Everything from the line containing "You are a computer-use" through the final line of the entries must be repeated exactly, and only that, without pictures.

***

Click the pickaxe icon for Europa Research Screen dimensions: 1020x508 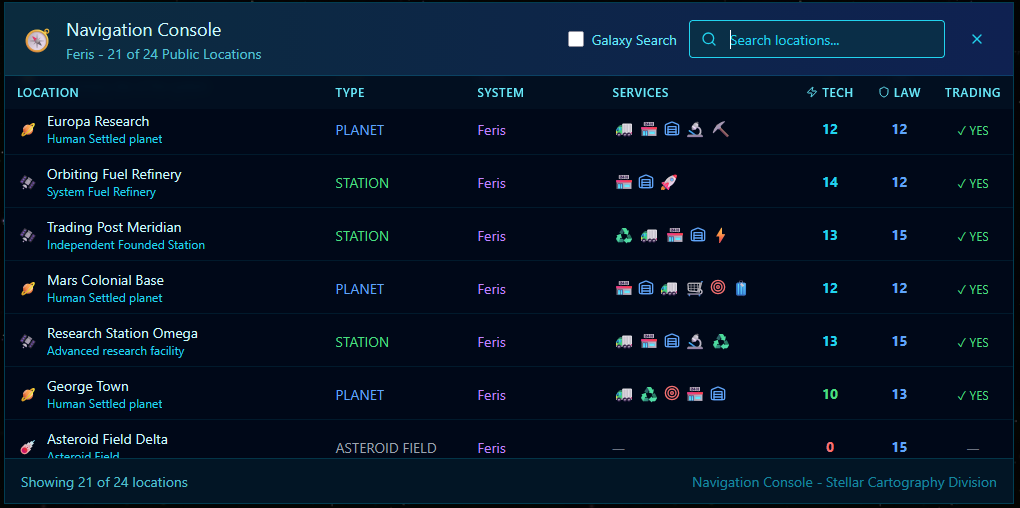(720, 129)
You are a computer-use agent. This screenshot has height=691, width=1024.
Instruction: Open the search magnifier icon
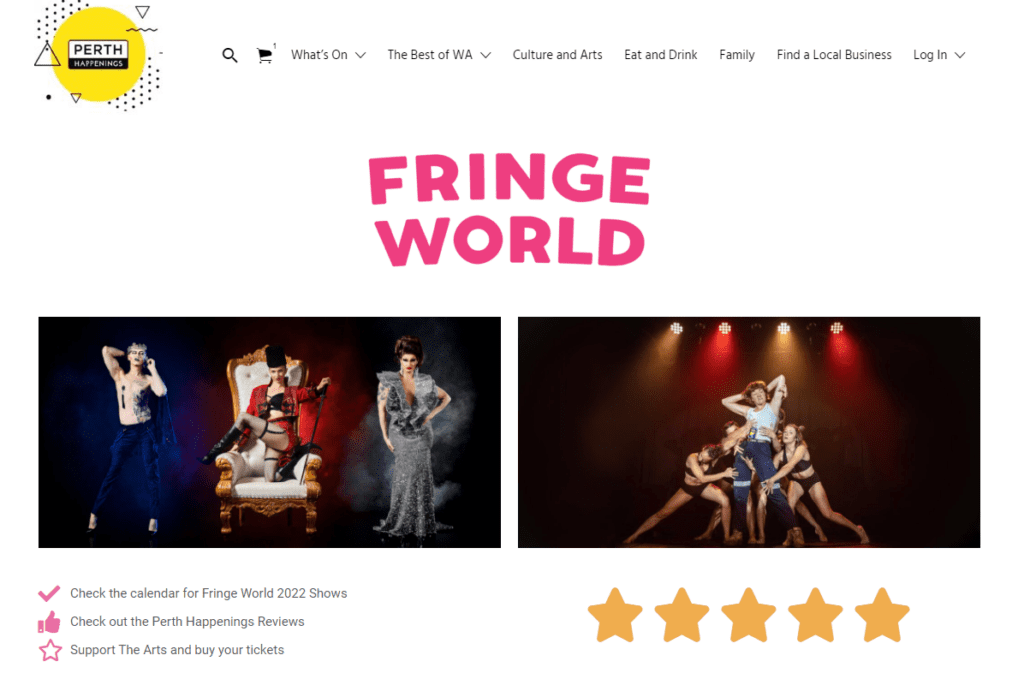tap(229, 56)
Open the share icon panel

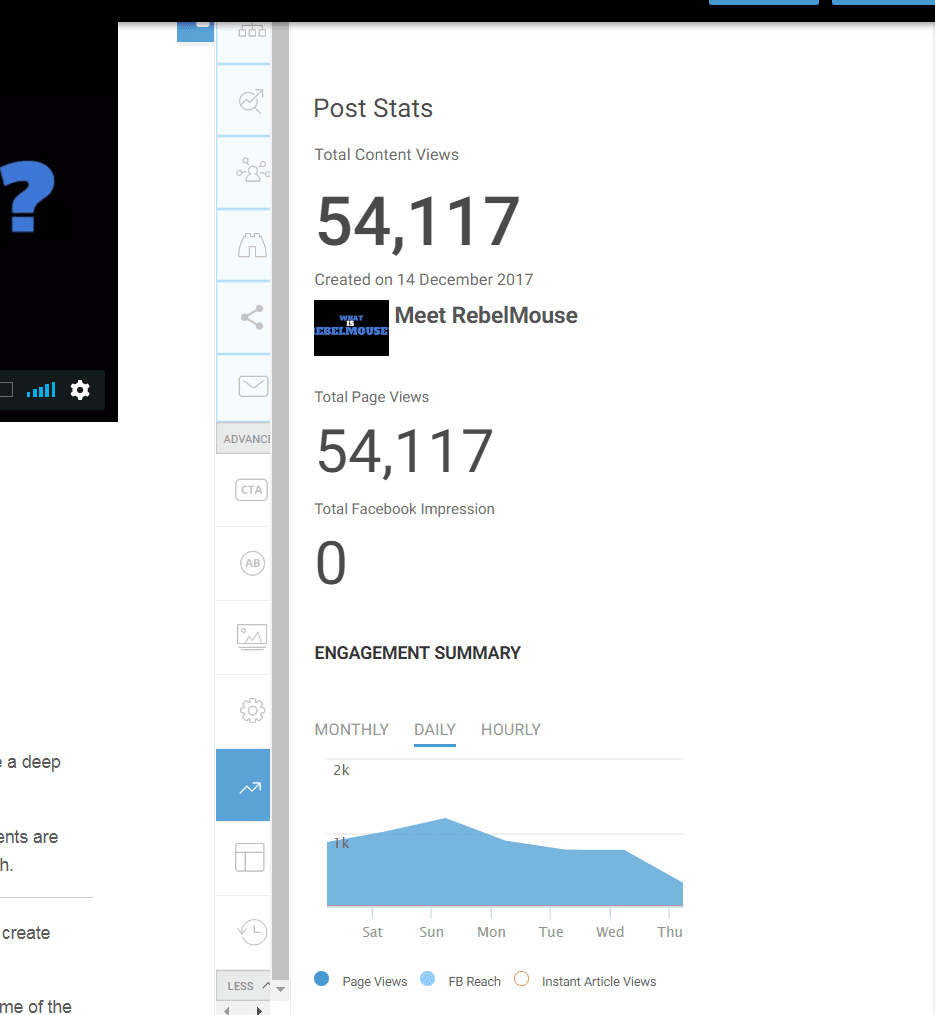pyautogui.click(x=252, y=318)
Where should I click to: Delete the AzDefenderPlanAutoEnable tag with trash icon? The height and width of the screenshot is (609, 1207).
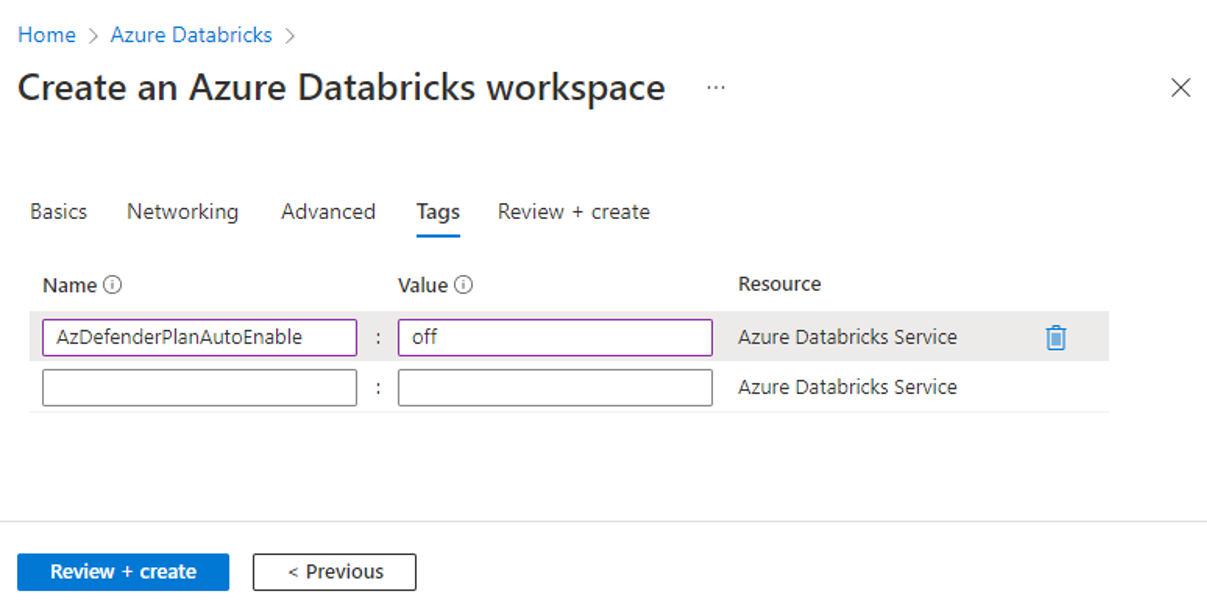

***

(Response to the task)
You are a computer-use agent. This screenshot has height=691, width=1024.
Instruction: Open the search magnifier icon
tap(229, 56)
Open the share icon panel

pyautogui.click(x=252, y=318)
Where should I click to: Delete the AzDefenderPlanAutoEnable tag with trash icon? The height and width of the screenshot is (609, 1207).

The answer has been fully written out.